“Uncertainty now is as high as it has ever been” OECD Briefing
OECD released its latest Global Economic Outlook yesterday. The economic outlook models on two scenarios; one with a single wave of COVID-19 infections and second, with a double wave of COVID-19 infections. According to OECD, this is the worst economic and health crisis since World War 2 recession; OECD was established 60 years back. Global GDP to drop by 6 percent for a single wave scenario or 7.6 percent for a double wave scenario of COVID-19 outbreak. OECD has divided the pandemic into three stages: Phase 1 Containment, Phase 2 co-existing with COVID-19 and Phase 3 Vaccine and/or treatment. The world reels under unprecedented high unemployment and increased public debt as per cent of GDP. The scenario takes a pessimistic outlook if the second wave of COVID-19 infections strikes the world with a prolonged contraction in the economy. | Graph Source OECD
Tourism, hospitality and entertainment, among others the hardest hit leading to social disruption through the loss of jobs, especially for less-skilled workers including youth. OECD unemployment to climb to 9.2 percent from 5.4 percent in 2019. Although OECD stands with governments for fiscal stimulus; it outlined their concerns that the stimulus should be intended for the neediest people and focus on the highest quality investment. However, OECD pointed out correctly that the debt levels are increasing to very high levels much more than the financial crisis of 2008. The pandemic will affect the informal workers exponentially due to difficulty in connecting with them. Emerging markets are more vulnerable due to weak structural foundation in the healthcare sector, with high participation of informal sector that remains outside the social security net, low commodity prices etc.
The outflow of capital from the emerging markets are at all-time highs much more than that seen during the global credit crisis marginalizing Forex reserves. In terms of forex reserves, based on RBI data, India’s foreign reserves have increased by $9.2 billion taking the total Forex tally to $487 billion, a year of imports giving the central bank lot of flexibility to step in if the India rupee depreciates due to capital outflows. India’s GDP to fall to 3.7 percent single wave Vs 7.3 percent double wave of a COVID-19 outbreak scenario. India’s unemployment rate hovers over 20 per cent as about two-thirds of economic activity was either closed or in a slowdown.

[Dataset entries]
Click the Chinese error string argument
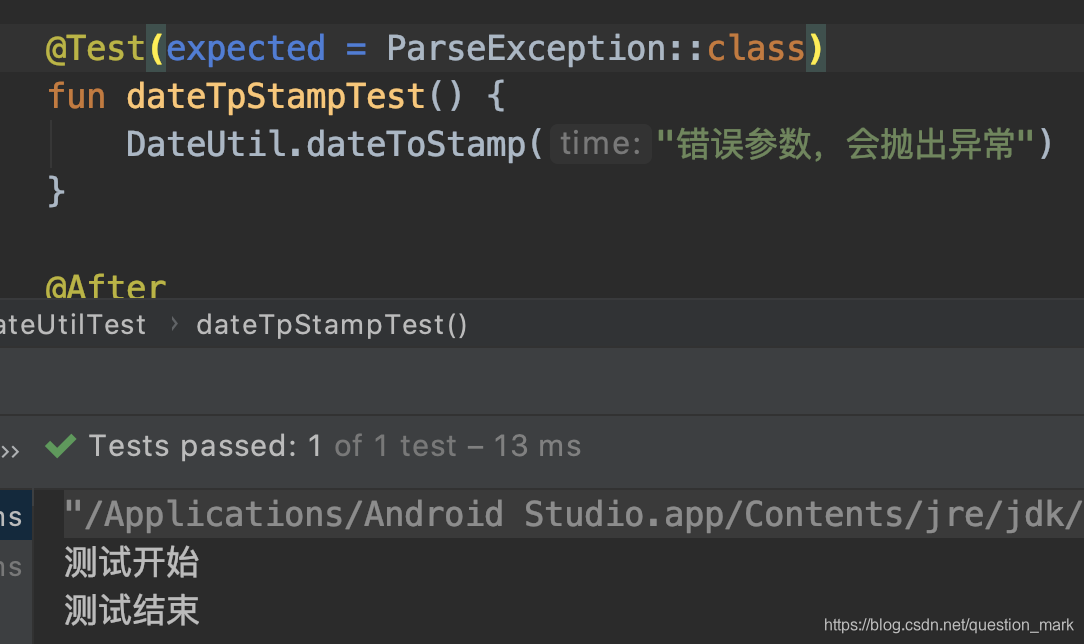Screen dimensions: 1084x644 pyautogui.click(x=845, y=144)
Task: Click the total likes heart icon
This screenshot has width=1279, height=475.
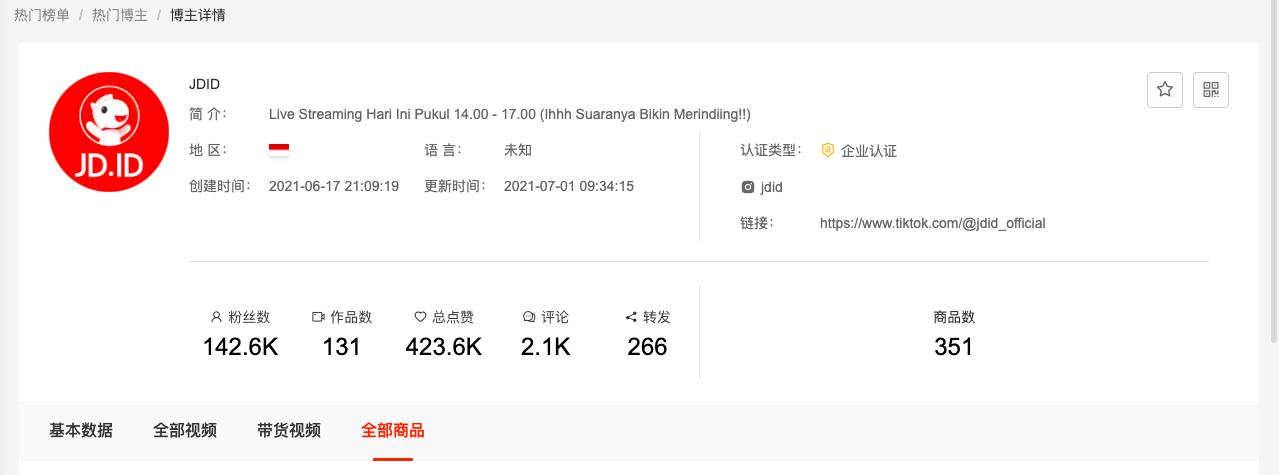Action: pos(420,317)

Problems to solve
[1] In the OECD briefing, what level is OECD unemployment expected to climb to?
[2] Return, word for word, the stretch of the OECD briefing that begins with the words containing "The outflow of" and ends with "in a slowdown.".

Answers for the exercise
[1] OECD unemployment is expected to climb to 9.2 percent, up from 5.4 percent in 2019.

[2]
The outflow of capital from the emerging markets are at all-time highs much more than that seen during the global credit crisis marginalizing Forex reserves. In terms of forex reserves, based on RBI data, India’s foreign reserves have increased by $9.2 billion taking the total Forex tally to $487 billion, a year of imports giving the central bank lot of flexibility to step in if the India rupee depreciates due to capital outflows. India’s GDP to fall to 3.7 percent single wave Vs 7.3 percent double wave of a COVID-19 outbreak scenario. India’s unemployment rate hovers over 20 per cent as about two-thirds of economic activity was either closed or in a slowdown.